TO DO -
Reproduce exactly the lines below, starting at the line that contains "Where should I" and ending with the last line of the records, both included; leave out any pictures.

Source records -
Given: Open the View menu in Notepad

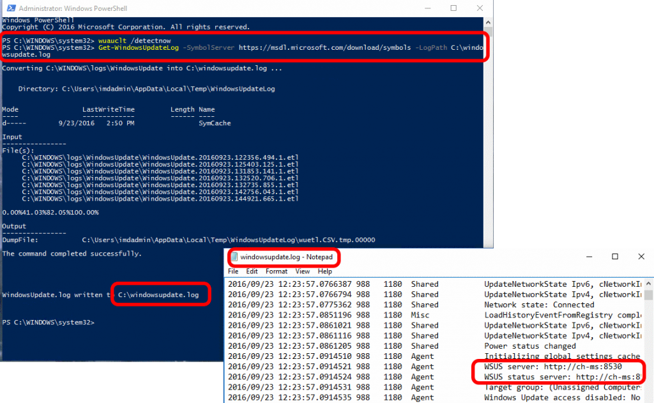Looking at the screenshot, I should [303, 271].
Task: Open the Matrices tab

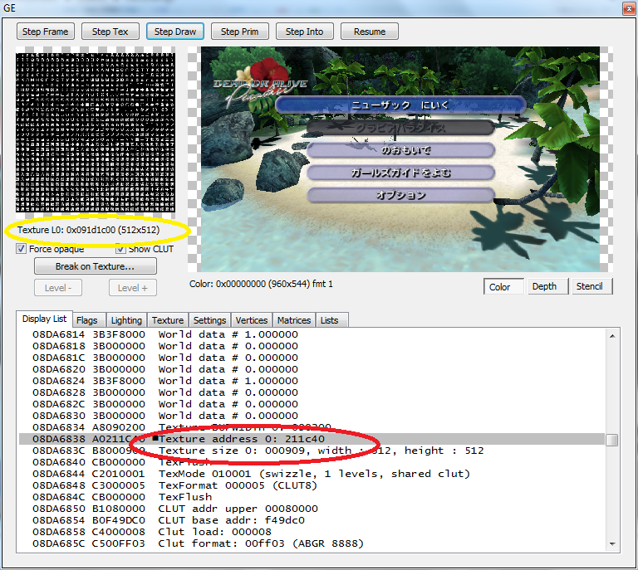Action: click(x=294, y=320)
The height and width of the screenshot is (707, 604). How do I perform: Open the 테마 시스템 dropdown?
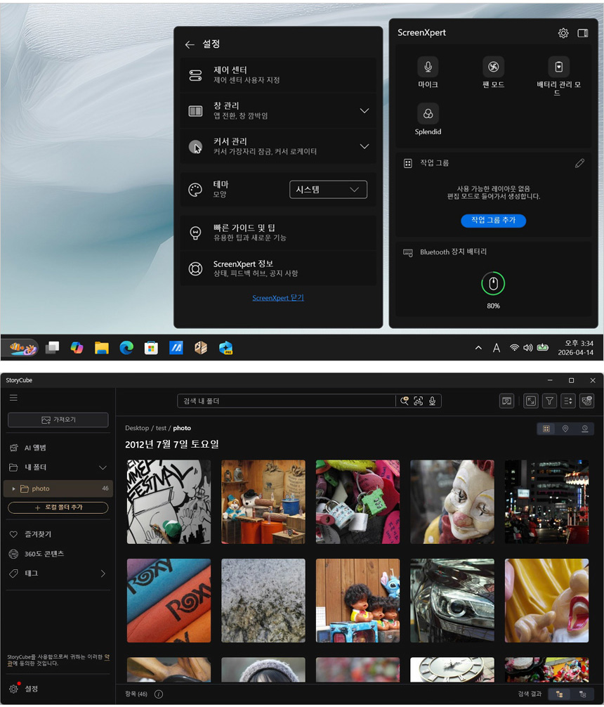(328, 190)
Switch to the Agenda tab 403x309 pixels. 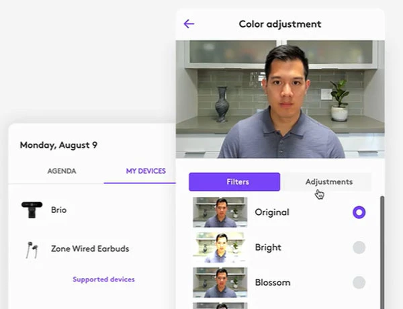tap(62, 171)
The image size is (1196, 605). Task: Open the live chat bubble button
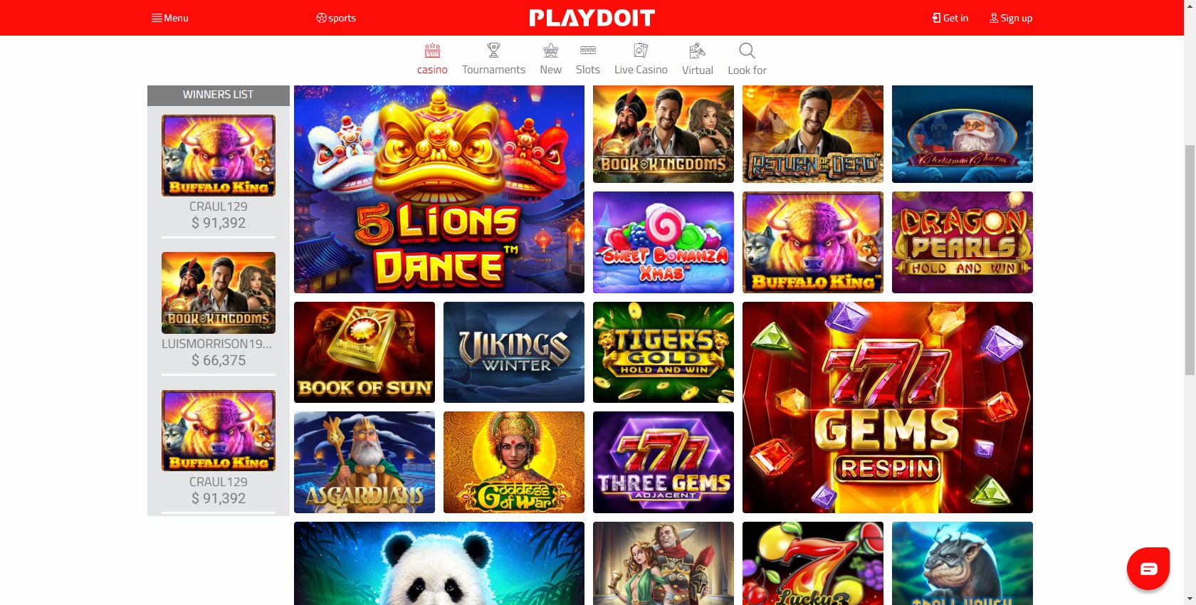(1148, 568)
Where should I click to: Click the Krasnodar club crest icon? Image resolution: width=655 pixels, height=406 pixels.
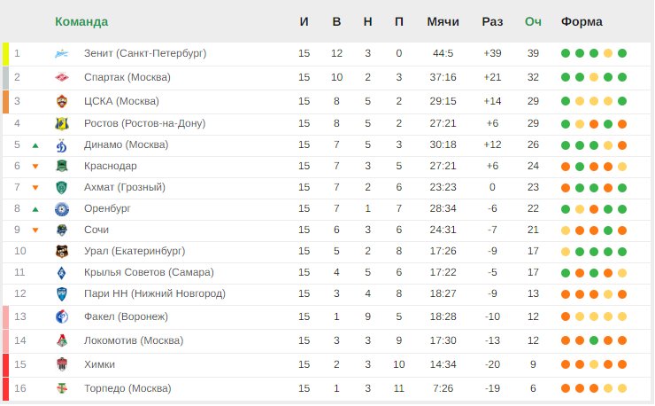click(x=62, y=166)
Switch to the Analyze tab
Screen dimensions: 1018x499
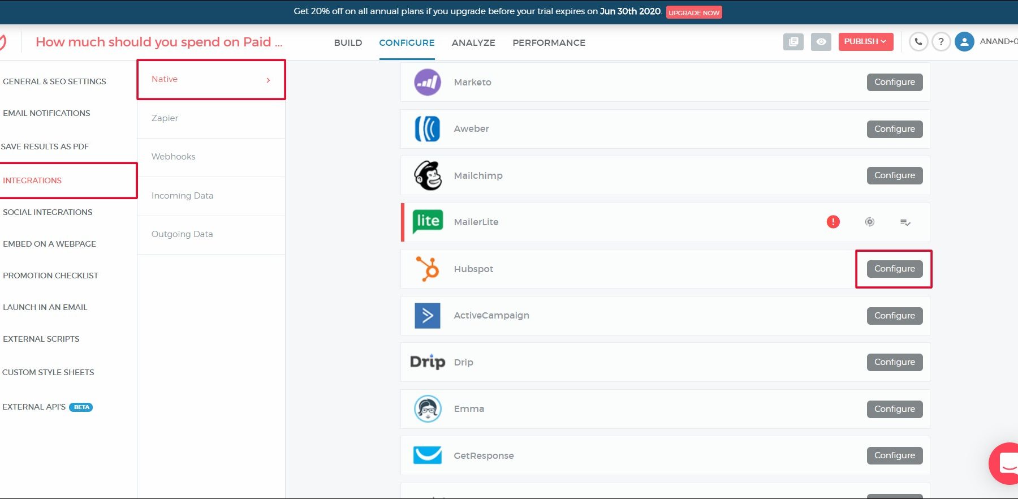click(x=473, y=43)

RESPONSE BELOW -
Where should I click to: Click the Krasnodar club crest icon? Image resolution: width=655 pixels, height=406 pixels.
click(x=62, y=166)
Switch to the Analyze tab
Screen dimensions: 1018x499
click(x=473, y=43)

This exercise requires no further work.